Friday, May 29, 2015

Book Recommendation: Teaching with Poverty in Mind

By Kim Miklusak

I've been reading a lot lately...This week's book recommendation is Teaching with Poverty in Mind: What Being Poor Does to Kids' Brains and What Schools Can Do About it by Eric Jensen.

So often we as teachers can get wrapped up in the day-to-day of curriculum and assessment.  Sometimes we can overlook that what happens in the students' home lives--and, in fact, what has happened for their entire lives--plays an enormous role in not only their ability to accomplish the tasks we give them but also in their ability to function in class and process information and emotions.  This book serves as an excellent reminder in both theory and practice.

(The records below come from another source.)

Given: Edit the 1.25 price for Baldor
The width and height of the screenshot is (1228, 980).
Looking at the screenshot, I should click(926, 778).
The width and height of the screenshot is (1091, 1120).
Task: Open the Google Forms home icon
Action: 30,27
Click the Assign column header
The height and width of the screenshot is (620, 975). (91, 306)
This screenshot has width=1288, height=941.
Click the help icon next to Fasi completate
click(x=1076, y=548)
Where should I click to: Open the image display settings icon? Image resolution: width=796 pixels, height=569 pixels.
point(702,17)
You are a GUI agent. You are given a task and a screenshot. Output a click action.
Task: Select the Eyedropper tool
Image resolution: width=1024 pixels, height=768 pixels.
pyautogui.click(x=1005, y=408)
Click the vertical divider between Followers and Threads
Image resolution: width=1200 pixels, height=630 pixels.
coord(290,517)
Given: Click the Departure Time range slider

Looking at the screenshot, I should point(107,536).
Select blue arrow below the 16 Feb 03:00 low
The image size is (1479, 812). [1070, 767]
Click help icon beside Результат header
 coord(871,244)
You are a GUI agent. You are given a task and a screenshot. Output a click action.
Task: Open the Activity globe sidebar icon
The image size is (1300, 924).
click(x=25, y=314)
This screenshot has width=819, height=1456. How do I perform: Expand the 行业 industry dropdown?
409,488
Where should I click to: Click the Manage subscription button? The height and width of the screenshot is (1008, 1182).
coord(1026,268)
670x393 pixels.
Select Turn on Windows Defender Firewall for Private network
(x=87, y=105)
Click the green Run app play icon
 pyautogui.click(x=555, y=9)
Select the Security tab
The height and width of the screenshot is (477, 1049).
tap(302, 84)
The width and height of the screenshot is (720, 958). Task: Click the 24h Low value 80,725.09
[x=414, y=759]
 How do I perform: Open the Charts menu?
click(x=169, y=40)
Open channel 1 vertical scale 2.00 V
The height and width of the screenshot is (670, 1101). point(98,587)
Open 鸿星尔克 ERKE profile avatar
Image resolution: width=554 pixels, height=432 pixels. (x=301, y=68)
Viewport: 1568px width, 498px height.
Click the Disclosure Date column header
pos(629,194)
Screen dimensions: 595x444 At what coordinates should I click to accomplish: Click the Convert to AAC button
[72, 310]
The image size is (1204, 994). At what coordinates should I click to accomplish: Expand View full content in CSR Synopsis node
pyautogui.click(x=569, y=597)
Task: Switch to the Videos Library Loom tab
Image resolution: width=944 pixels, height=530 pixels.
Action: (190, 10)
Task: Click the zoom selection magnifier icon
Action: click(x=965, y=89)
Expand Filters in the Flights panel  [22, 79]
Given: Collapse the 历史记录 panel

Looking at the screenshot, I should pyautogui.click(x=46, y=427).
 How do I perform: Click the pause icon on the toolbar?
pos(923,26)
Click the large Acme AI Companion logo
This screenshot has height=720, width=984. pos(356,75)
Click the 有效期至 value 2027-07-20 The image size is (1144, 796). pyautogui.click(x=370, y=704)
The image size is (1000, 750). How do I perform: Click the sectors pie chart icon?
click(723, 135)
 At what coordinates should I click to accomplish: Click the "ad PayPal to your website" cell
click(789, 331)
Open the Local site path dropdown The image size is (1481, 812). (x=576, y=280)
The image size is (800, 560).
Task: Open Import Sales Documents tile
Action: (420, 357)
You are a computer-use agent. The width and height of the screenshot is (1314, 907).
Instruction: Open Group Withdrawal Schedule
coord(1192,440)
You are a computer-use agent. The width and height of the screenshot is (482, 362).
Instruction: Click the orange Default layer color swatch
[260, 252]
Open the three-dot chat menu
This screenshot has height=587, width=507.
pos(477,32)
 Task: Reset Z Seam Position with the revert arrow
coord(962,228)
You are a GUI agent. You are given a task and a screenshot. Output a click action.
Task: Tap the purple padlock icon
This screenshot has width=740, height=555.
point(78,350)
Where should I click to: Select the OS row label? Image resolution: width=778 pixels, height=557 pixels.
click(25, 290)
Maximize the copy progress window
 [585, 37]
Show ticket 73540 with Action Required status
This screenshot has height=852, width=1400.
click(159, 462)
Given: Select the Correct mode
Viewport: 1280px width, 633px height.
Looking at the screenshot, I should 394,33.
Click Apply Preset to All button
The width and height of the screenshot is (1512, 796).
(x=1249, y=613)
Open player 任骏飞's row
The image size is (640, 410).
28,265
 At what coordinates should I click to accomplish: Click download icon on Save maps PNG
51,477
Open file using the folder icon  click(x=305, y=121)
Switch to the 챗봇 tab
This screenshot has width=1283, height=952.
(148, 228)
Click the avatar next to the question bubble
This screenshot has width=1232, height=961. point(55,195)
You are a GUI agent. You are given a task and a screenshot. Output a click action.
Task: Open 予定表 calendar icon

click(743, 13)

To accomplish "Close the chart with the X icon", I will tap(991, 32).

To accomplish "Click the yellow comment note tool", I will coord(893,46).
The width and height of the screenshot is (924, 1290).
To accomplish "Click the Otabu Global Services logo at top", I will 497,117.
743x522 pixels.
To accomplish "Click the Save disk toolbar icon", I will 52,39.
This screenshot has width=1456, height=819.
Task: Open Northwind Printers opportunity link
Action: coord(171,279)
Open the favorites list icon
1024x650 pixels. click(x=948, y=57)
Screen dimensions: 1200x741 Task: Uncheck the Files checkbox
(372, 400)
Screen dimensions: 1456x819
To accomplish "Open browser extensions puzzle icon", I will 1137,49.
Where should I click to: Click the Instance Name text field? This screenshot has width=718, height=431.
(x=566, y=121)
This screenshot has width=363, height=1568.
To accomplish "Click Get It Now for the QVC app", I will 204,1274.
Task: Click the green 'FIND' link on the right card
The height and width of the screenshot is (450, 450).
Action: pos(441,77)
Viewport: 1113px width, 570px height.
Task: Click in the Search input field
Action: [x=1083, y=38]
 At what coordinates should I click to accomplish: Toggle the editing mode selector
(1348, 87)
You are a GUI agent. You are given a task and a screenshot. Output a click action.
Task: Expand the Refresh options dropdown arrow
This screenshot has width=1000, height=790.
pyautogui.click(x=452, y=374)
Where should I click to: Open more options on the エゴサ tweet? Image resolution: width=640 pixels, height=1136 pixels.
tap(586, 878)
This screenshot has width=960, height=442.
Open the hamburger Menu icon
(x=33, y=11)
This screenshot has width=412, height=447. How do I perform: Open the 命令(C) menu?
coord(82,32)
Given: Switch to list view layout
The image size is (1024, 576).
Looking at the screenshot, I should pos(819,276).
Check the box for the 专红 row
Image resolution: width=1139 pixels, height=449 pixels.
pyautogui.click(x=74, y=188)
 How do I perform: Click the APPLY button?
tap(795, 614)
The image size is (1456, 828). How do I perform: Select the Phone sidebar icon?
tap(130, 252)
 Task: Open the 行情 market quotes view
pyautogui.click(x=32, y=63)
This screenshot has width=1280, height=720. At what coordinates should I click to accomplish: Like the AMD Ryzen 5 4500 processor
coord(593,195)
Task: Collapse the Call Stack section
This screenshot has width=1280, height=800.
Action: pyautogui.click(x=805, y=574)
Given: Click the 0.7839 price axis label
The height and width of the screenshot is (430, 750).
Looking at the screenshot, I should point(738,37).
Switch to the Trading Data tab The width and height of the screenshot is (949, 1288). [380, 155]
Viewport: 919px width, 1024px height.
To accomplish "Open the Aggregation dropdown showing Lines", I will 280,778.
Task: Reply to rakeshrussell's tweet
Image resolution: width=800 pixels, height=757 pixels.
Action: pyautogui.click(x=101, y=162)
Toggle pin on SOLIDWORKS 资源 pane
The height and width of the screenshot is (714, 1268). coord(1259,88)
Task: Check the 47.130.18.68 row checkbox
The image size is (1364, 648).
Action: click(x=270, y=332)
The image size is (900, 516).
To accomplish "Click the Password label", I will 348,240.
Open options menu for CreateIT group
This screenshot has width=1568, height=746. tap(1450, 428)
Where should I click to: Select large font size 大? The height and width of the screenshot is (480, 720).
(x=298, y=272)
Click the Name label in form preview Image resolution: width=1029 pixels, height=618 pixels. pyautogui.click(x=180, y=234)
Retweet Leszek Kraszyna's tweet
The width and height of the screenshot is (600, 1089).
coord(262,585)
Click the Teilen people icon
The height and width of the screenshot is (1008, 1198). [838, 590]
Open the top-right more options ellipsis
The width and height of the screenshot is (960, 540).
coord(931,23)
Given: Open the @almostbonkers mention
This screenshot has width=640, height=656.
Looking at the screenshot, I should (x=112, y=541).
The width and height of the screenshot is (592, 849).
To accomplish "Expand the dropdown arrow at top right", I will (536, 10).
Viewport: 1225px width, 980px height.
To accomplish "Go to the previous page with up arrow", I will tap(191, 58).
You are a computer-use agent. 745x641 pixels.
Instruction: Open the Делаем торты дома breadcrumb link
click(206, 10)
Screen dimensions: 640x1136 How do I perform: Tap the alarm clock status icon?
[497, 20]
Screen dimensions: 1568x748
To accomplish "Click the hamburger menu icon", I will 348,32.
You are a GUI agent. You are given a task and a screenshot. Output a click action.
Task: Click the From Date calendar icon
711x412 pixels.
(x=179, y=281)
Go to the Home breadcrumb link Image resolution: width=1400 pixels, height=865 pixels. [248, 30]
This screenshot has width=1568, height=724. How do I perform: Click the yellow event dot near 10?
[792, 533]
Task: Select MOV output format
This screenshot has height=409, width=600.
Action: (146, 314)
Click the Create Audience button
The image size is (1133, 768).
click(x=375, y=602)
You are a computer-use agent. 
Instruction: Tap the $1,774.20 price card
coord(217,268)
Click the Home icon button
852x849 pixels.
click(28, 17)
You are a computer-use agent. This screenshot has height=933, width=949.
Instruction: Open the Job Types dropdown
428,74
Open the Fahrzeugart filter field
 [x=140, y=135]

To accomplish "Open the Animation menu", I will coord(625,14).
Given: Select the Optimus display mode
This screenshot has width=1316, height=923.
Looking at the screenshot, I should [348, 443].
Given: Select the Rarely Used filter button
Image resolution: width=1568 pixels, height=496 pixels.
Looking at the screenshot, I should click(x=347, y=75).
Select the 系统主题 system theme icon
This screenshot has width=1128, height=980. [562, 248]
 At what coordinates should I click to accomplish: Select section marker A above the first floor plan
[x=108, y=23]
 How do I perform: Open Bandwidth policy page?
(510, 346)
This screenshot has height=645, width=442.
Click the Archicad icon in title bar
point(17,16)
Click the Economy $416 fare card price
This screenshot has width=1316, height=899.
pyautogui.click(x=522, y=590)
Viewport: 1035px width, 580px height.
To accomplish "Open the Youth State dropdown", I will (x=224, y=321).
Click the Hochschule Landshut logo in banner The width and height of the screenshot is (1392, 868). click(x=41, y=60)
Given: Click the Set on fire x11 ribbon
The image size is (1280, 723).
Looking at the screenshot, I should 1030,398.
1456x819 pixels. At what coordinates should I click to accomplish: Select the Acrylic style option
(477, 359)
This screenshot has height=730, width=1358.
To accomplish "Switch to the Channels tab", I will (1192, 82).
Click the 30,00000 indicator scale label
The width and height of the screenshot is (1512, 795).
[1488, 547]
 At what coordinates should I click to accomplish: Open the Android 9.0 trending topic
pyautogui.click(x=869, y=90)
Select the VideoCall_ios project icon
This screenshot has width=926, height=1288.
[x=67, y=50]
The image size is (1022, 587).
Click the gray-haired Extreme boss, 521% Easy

One of the most interesting concepts to me was the chapter on emotional challenges, stressors, cognitive lags, and health and safety issues and their effects on academics.  Jensen covers the how and why of these effects, but he then offers specific action steps for individual classroom teachers and whole schools.  This includes the graphic below that highlights the idea that while most people are "hardwired" for certain emotions, other emotions like those on either end of the "emotional keyboard" are ones that need to be taught--in this case, at times, by teachers.  This is partnered with the importance of a mindset of change, a concept also echoed in Mindset by Carol Dweck

A graphic from the book
Finally, Jensen closes with a chapter on schoolwide success factors and a chapter on classroom success factors.  At a schoolwide level, he suggests focusing on Support of the Whole Child, Hard Data, Accountability, Relationship Building, and an Enrichment Mindset.  At the classroom level, he focuses on Standards-Based Curriculum and Instruction, Hope Building, Arts/Athletics/Advanced Placement, Retooling of the Operating System, and Engaging Instruction.  He goes into great detail on each of these factors, including suggestions for avoiding common mistakes.

What makes this book so accessible to administrators and teachers alike is not only Jensen's approachable explanations of theories but also the tangible and manageable set of factors for helping to guide entire schools in better teaching students in poverty.